* _Data shown_:
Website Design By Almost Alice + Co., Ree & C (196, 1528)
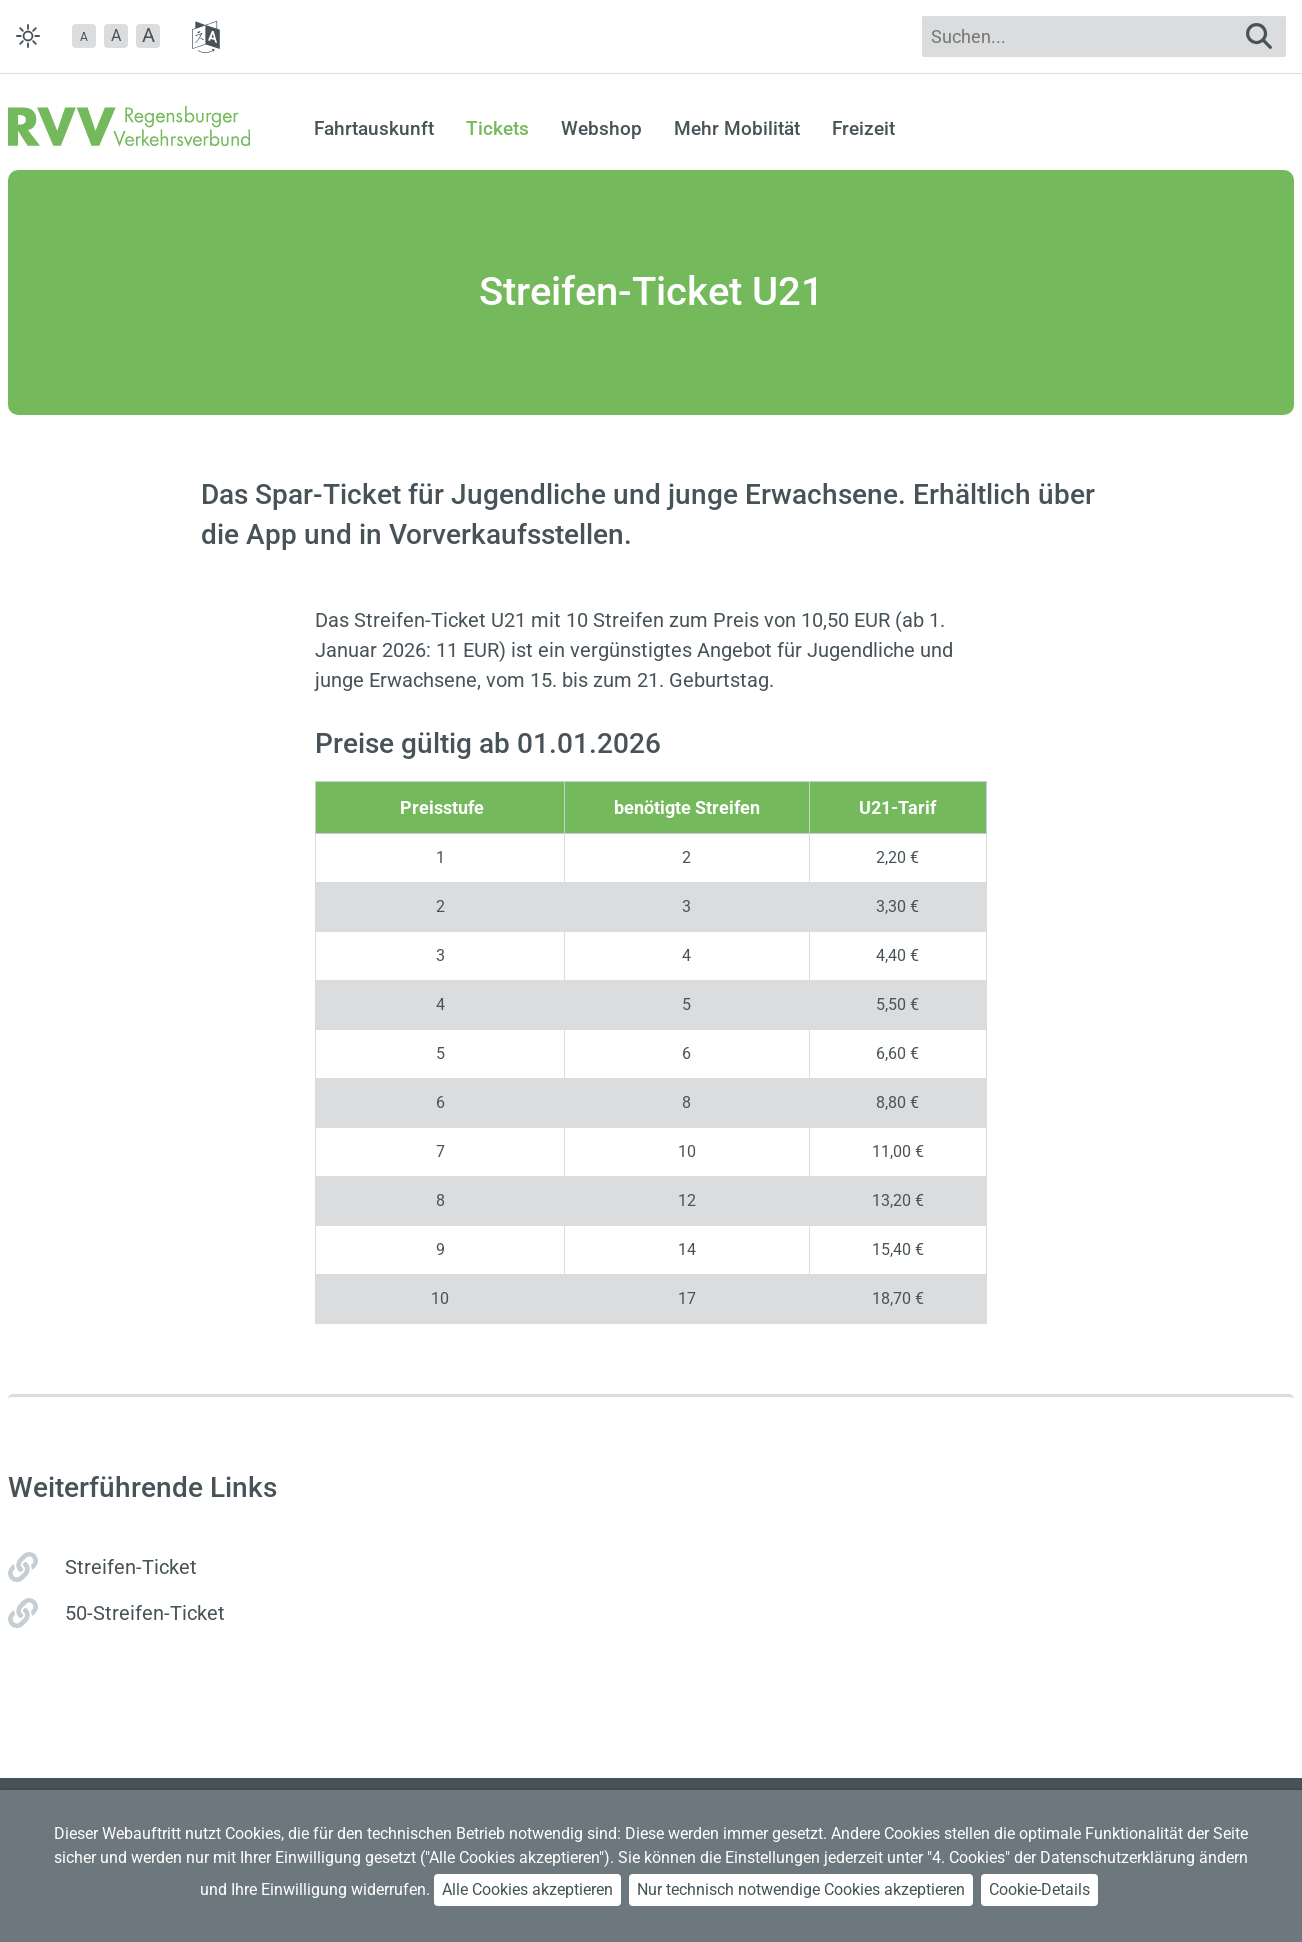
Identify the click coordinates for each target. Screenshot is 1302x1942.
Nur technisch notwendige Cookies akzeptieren (801, 1889)
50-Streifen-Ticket (145, 1613)
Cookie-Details (1039, 1889)
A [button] (116, 35)
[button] (84, 36)
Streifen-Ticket (131, 1567)
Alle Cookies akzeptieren (527, 1889)
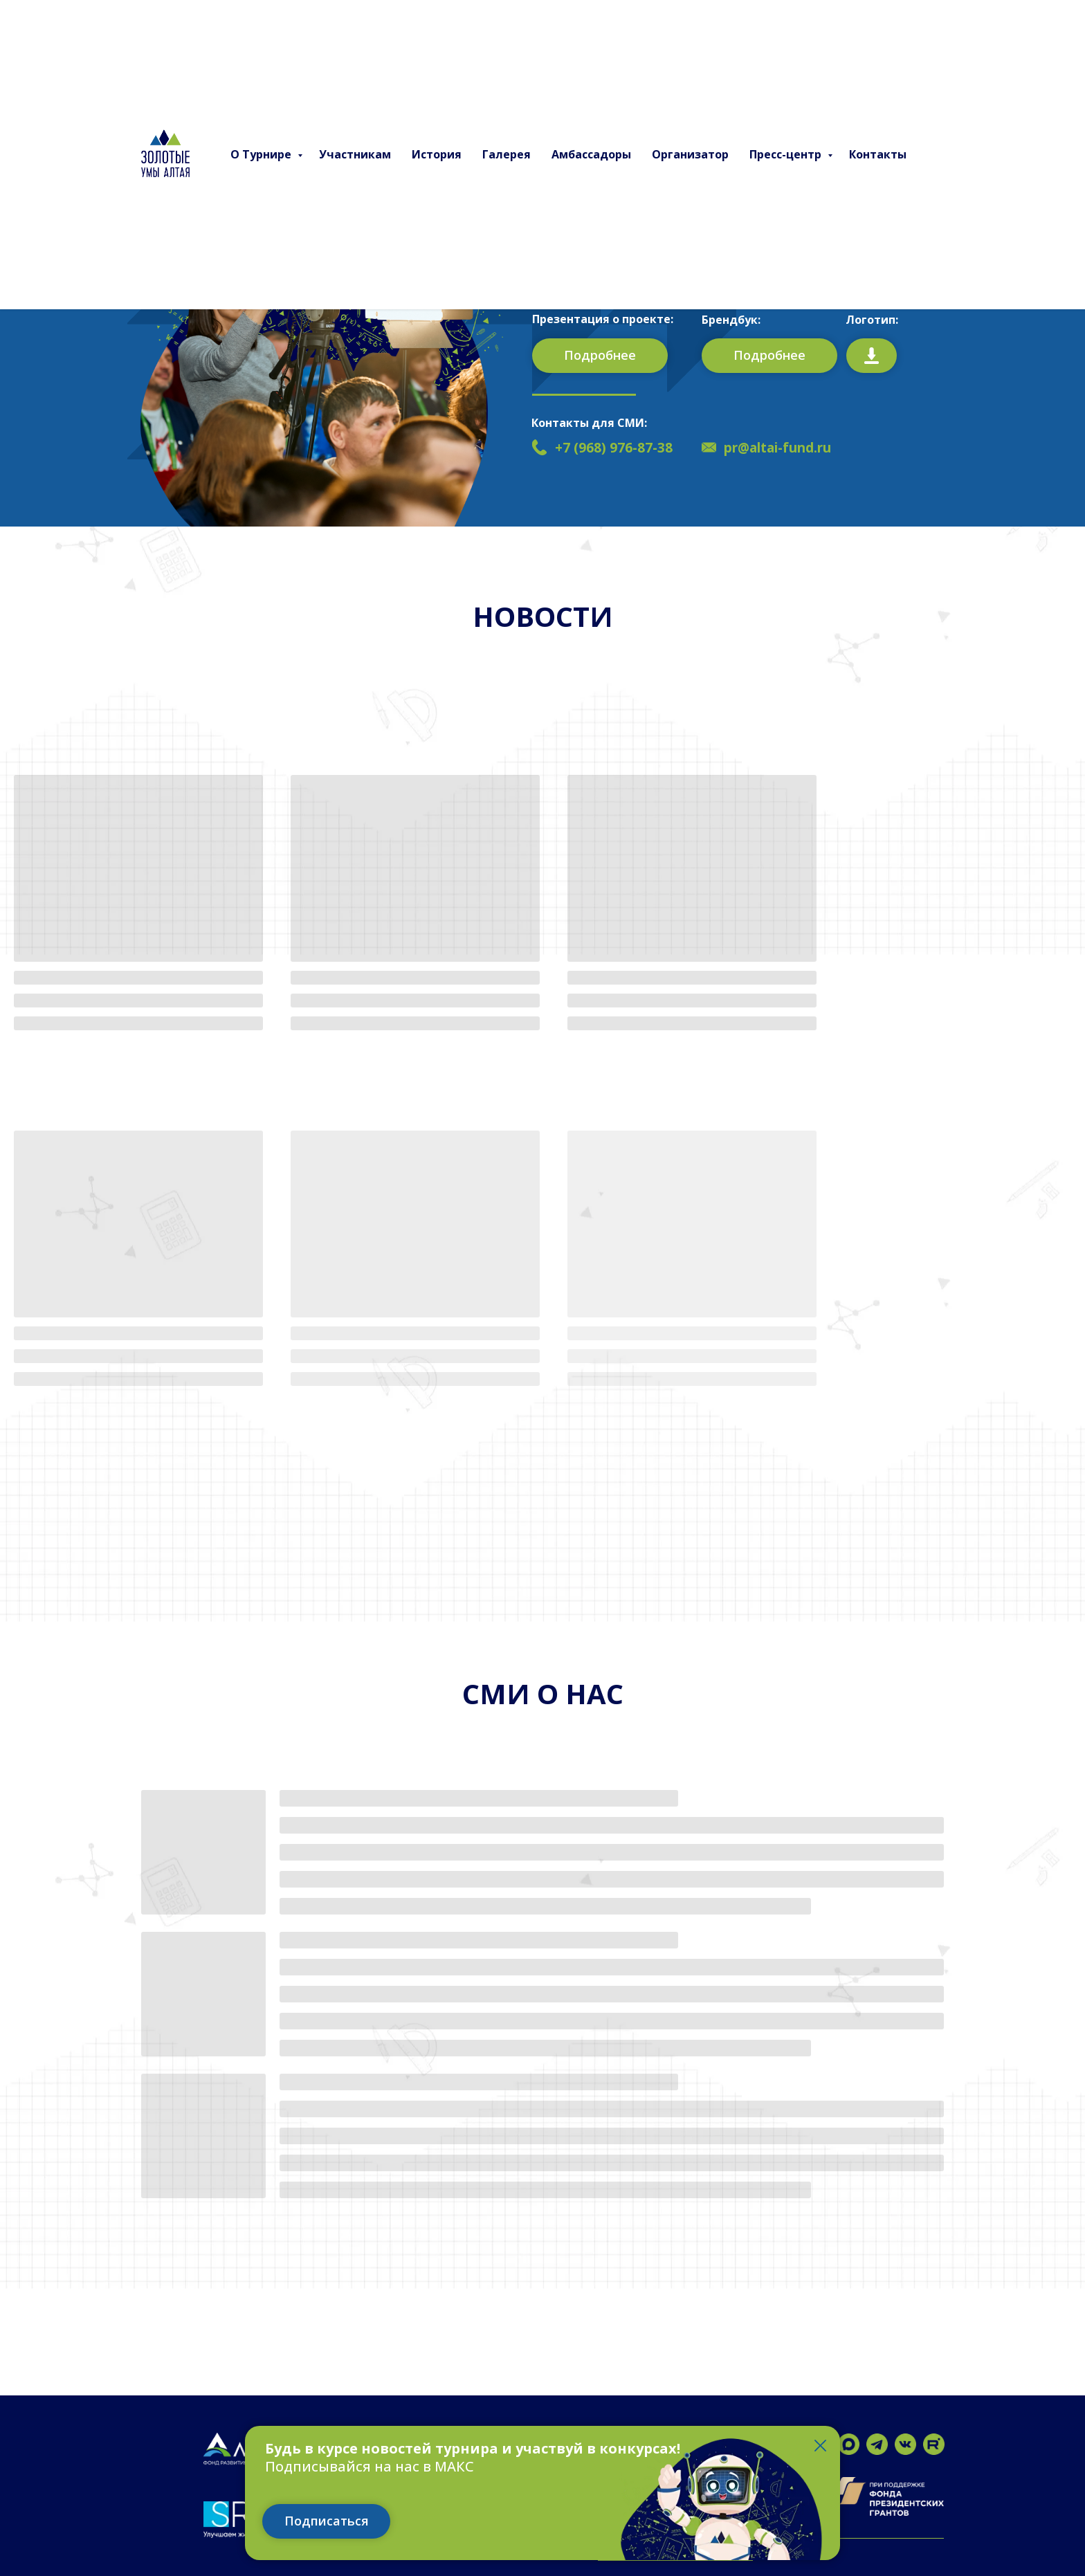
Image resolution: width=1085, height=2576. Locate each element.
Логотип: (872, 319)
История (437, 154)
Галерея (506, 154)
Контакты (877, 154)
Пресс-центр (786, 154)
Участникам (355, 154)
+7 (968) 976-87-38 (614, 448)
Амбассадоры (591, 154)
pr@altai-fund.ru (777, 448)
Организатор (690, 154)
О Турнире (262, 154)
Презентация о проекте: (602, 319)
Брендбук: (731, 319)
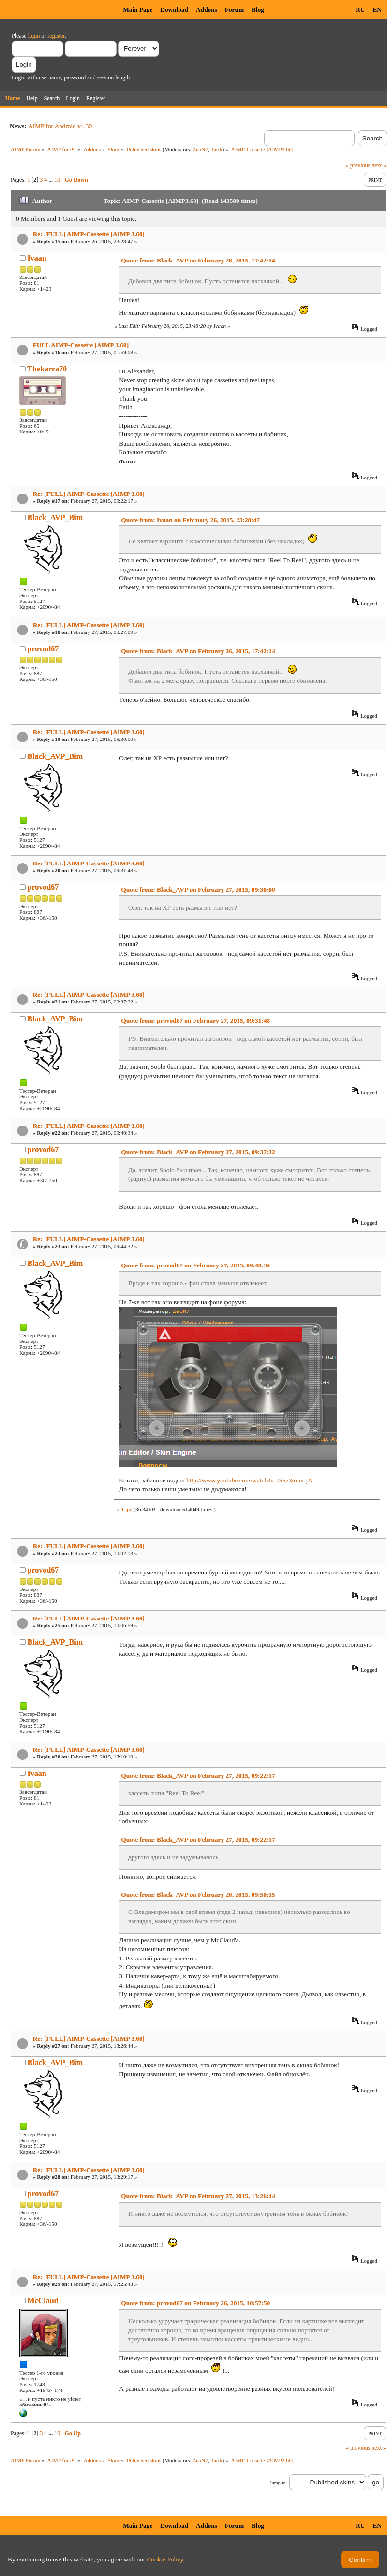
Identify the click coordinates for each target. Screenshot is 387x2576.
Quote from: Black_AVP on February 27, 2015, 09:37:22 (198, 1152)
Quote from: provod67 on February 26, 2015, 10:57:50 (195, 2303)
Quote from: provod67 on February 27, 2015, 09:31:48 (195, 1020)
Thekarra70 (47, 369)
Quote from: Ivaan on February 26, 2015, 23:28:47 (190, 520)
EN (377, 9)
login (34, 35)
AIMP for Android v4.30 (60, 126)
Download (174, 9)
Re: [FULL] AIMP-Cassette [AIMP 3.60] (89, 234)
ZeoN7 (200, 149)
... (51, 179)
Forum (234, 9)
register (55, 35)
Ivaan (37, 258)
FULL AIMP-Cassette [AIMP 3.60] (81, 345)
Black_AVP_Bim (55, 517)
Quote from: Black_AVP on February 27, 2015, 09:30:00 (198, 889)
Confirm (360, 2559)
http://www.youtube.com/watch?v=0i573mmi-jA (249, 1480)
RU (360, 9)
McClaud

* _Exercise objective_:
Rewrite the listing from the line with "Forum (234, 9)" through the end, replacing "register" with "sign up" and leaving everything else unchanged.

* _Task output_:
Forum (234, 9)
sign up (55, 35)
Ivaan (37, 258)
FULL AIMP-Cassette [AIMP 3.60] (81, 345)
Black_AVP_Bim (55, 517)
Quote from: Black_AVP on February 27, 2015, 09:30:00 (198, 889)
Confirm (360, 2559)
http://www.youtube.com/watch?v=0i573mmi-jA (249, 1480)
RU (360, 9)
McClaud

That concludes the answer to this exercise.